→ **WORK INSTRUCTION**
Scan the entries for the string "Viewport" and give the number of lines that have it, nothing further.

→ **EXTRACTED MATERIAL**
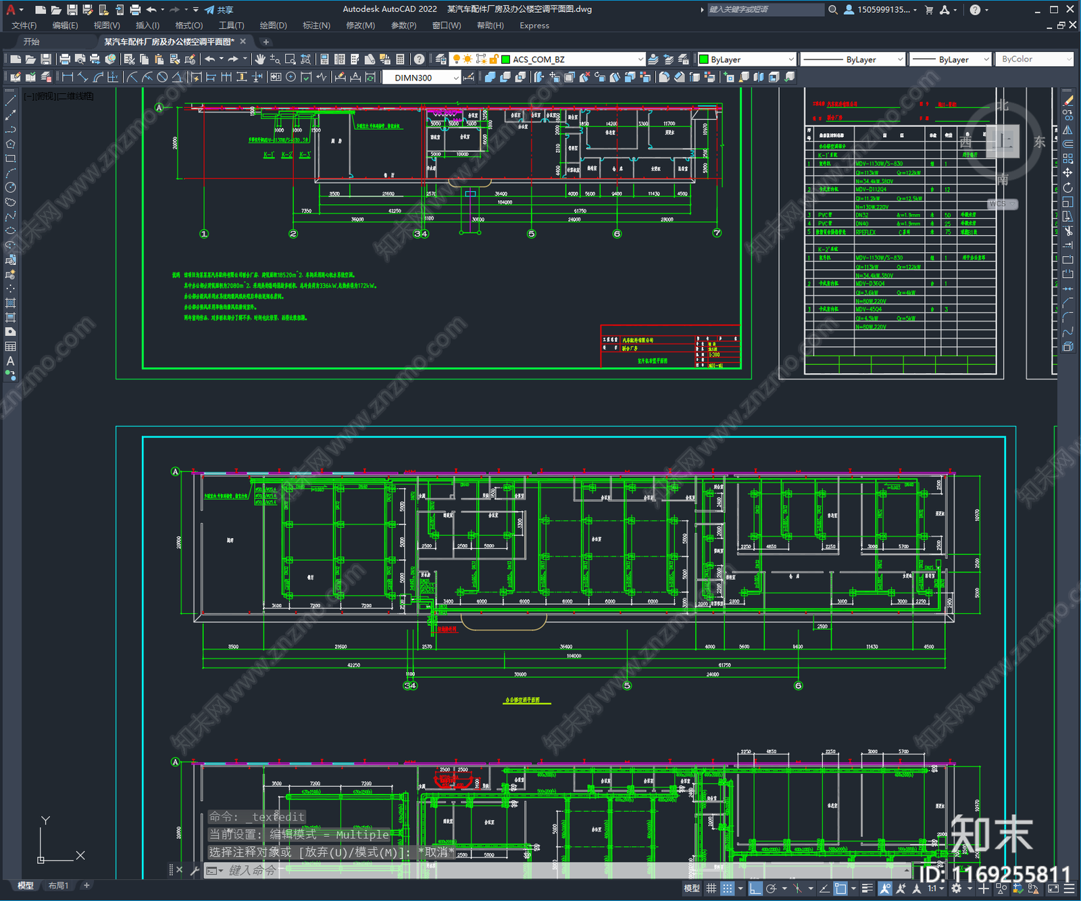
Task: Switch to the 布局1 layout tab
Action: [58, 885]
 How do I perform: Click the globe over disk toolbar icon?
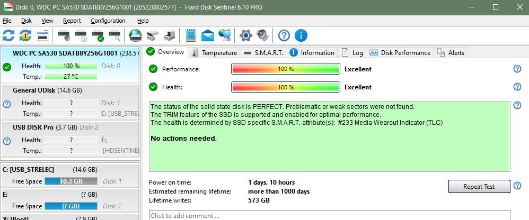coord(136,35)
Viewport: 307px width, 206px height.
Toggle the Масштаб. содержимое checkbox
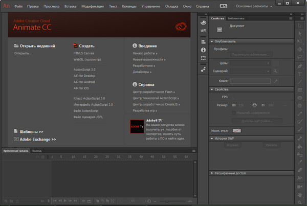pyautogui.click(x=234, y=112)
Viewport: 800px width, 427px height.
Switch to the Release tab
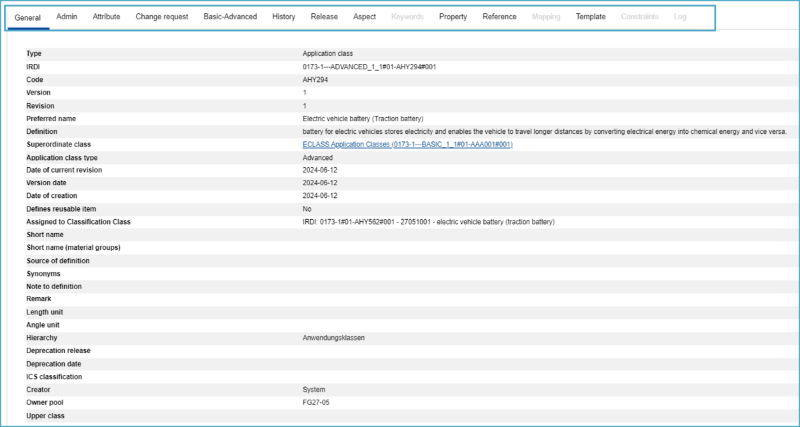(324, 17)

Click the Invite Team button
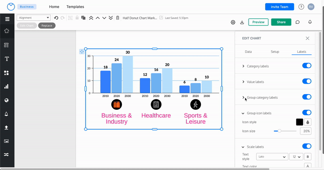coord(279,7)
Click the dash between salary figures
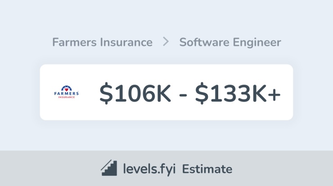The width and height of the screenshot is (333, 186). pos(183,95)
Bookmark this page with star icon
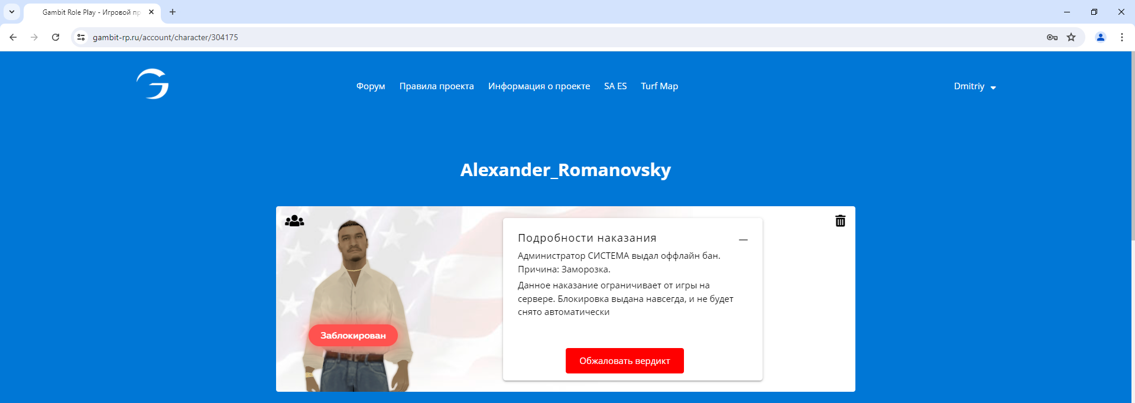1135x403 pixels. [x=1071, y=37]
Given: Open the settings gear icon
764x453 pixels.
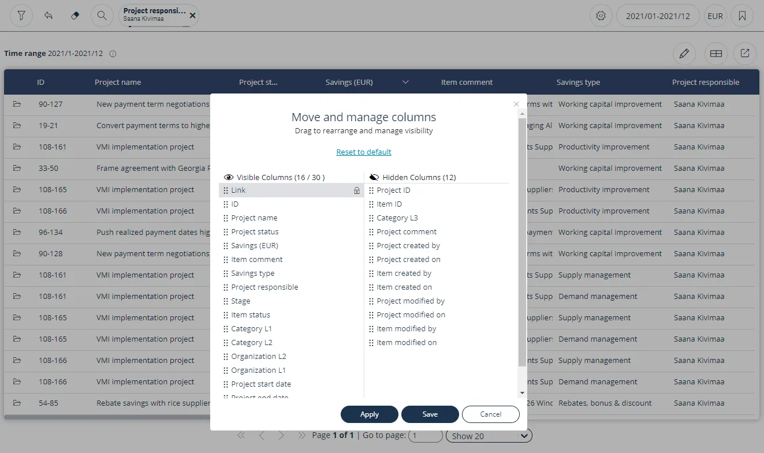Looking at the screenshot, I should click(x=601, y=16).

→ **RESPONSE TO THE TASK**
2